Our study demonstrated that CARM1 overexpression in breast cancer was associated with the overexpression of HER2. Both HER-2 subtype (69.6%) and luminal B subtype (59.6%) showed higher rate of CARM1 expression compared with that in luminal A tumors. Within luminal B subtype, HER2 signaling is dominant, as demonstrated by the poor response of such tumors to endocrine therapy alone. HER2 overexpression confers intrinsic or primary resistance to hormone-based therapy despite the presence of hormone receptors [38, 39]. In this study, we showed that there was a strong positive correlation between CARM1 and HER2 expression. This suggests that CARM1 may be useful as a predictor of clinical outcomes in patients with HER2-positive tumors.
The mechanism of CARM1 and HER2 interaction, or through which pathway they crosstalk, has not yet been elucidated. One potential mechanism may be the transcriptional coactivation mediated by CARM1 and p160. CARM1 was initially described as a transcriptional coactivator of the p160 nuclear receptor family . All members of the p160 family are natural substrates of CARM1, which can bind and recruit CARM1 to synergistically exert transcriptional co-activating functions of target genes . Multiple studies have demonstrated that AIB1 (a member of the p160 family) mRNA and protein expression in breast cancer is associated with the expression of HER2. AIB1 was shown to play a role in the regulation of the HER2 pathway . Although AIB1 expression was not examined in our study, data from El Messaoudi S et al. showed that AIB1 and CARM1 mRNA levels were both elevated in breast cancer, notably in grade 3 . Our finding that CARM1 overexpression in breast cancer correlated with high HER2 expression supports the hypothesis that CARM1 might play an important role in the regulation of the HER2 pathway, probably through transcriptional coactivation with the p160 family.
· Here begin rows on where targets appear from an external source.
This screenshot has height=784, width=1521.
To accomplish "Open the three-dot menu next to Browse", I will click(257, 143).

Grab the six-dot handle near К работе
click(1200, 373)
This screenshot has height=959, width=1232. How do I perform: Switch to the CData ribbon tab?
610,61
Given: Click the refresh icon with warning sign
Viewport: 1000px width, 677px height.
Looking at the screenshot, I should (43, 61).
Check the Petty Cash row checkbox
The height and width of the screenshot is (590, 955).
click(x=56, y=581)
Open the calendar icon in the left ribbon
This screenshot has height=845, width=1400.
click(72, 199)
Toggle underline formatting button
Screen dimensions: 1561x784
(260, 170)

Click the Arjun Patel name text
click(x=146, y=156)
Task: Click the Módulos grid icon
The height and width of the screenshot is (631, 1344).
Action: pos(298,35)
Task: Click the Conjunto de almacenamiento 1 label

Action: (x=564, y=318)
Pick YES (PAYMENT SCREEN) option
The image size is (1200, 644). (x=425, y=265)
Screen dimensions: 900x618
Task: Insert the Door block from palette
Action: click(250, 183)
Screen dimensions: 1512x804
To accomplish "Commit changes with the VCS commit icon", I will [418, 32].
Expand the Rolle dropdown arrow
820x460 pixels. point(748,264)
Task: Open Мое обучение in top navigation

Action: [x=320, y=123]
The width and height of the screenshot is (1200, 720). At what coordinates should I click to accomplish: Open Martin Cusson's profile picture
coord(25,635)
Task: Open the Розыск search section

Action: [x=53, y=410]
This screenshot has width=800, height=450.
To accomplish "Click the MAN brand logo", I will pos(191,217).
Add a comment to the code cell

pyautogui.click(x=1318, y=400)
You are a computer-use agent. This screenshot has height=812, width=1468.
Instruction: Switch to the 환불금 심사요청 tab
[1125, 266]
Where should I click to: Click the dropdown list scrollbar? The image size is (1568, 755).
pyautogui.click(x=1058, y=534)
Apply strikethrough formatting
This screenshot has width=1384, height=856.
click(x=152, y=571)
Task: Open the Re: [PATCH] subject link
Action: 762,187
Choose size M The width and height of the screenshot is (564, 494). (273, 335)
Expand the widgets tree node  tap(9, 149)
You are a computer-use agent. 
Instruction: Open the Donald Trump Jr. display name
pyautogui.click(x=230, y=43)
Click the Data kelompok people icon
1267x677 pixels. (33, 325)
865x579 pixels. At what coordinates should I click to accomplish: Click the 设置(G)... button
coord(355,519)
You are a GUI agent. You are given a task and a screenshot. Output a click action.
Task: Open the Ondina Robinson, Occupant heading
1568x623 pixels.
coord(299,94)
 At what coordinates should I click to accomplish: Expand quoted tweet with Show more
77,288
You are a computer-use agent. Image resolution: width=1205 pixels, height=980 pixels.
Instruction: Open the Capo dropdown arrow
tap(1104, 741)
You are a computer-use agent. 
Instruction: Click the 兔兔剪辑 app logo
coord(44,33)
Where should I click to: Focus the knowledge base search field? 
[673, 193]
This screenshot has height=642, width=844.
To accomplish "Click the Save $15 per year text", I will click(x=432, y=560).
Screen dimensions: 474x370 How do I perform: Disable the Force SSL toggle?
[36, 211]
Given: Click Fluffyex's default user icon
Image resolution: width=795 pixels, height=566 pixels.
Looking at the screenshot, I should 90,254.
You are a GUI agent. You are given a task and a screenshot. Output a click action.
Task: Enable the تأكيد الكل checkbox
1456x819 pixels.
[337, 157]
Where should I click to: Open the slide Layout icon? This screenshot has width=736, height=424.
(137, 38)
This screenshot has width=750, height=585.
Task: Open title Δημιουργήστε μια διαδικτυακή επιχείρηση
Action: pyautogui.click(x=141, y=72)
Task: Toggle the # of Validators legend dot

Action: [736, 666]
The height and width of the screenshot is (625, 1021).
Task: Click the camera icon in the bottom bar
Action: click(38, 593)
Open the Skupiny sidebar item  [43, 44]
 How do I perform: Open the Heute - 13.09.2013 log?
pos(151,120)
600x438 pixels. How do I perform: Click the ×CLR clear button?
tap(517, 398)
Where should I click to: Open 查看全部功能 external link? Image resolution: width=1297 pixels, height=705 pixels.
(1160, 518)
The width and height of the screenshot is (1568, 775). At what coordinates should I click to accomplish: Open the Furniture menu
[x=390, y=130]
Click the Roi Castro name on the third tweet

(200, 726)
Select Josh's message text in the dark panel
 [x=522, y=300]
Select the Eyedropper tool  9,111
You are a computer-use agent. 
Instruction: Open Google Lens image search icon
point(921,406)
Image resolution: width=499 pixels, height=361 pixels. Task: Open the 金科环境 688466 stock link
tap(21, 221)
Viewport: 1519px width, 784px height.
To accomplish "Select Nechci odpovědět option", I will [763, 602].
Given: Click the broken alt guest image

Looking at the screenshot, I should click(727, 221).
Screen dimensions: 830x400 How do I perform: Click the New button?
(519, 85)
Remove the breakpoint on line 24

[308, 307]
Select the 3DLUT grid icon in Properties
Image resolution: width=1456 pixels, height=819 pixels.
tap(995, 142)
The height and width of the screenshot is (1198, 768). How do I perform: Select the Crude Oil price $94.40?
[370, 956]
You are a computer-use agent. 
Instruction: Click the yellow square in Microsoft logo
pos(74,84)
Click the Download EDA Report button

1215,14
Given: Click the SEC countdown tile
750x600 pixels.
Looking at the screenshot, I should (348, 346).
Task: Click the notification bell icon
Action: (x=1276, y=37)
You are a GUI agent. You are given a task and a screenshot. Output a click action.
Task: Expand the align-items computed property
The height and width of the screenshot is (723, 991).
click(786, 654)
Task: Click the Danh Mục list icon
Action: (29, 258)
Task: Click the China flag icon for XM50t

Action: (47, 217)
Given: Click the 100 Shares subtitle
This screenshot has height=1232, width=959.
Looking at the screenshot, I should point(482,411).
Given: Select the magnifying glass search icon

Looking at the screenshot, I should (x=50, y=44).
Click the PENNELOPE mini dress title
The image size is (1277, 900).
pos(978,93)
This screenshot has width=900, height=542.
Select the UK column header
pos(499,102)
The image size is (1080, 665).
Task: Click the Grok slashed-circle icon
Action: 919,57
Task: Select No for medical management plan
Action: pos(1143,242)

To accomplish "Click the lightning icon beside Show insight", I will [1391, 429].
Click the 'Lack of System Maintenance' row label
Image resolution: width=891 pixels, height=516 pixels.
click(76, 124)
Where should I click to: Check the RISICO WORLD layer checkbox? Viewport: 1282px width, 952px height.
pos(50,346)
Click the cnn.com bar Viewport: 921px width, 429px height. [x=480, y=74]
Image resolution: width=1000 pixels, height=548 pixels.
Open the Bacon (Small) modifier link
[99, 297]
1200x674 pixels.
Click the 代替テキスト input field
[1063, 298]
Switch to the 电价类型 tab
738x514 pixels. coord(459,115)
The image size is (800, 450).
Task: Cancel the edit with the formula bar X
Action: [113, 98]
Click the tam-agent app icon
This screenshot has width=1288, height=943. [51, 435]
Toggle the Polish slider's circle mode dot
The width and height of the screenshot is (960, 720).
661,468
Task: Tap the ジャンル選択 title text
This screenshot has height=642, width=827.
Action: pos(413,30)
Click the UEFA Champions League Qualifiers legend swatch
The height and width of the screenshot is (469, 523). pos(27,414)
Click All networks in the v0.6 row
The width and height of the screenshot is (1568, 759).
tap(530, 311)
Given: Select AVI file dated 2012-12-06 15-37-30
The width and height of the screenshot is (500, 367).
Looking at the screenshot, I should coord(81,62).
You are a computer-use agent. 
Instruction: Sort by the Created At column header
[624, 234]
TN breast cancer is associated with poor prognosis because it lacks the benefit of specific therapy. The TN subtype group encompasses a number of distinct entities with defined gene expression profiles and outcomes . Our results revealed that over half of the TN tumors overexpressed nuclear CARM1. These results suggest that monitoring the level of CARM1 expression might be valuable to distinguish different entities of TN tumors. Future research should explore this hypothesis as well as its clinical applicability
In summary, based on previous work and the results presented here, CARM1 may promote tumor cell growth by activating nuclear receptors and multiple growth factor signaling cascades in breast cancer. However, the predominance of which pathway is regulated by CARM1 depends on the tumor phenotype. CARM1 requires its enzymatic activity for all of its known nuclear functions. Thus, specific and potent small molecule inhibitors of CARM1 will incapacitate all of its nuclear functions . Additionally, chemotherapeutic drugs targeted at CARM1 will likely interfere with several pathways concomitantly. Therefore, targeted therapy of CARM1 is promising and warrants further exploration.
One limitation of the study is that we didn’t know the relationship of CARM1 overexpression and the prognosis of breast cancer. It still remains unclear about the accurate regulative pathways mentioned above in cancer cells. All these need to be explored by further study.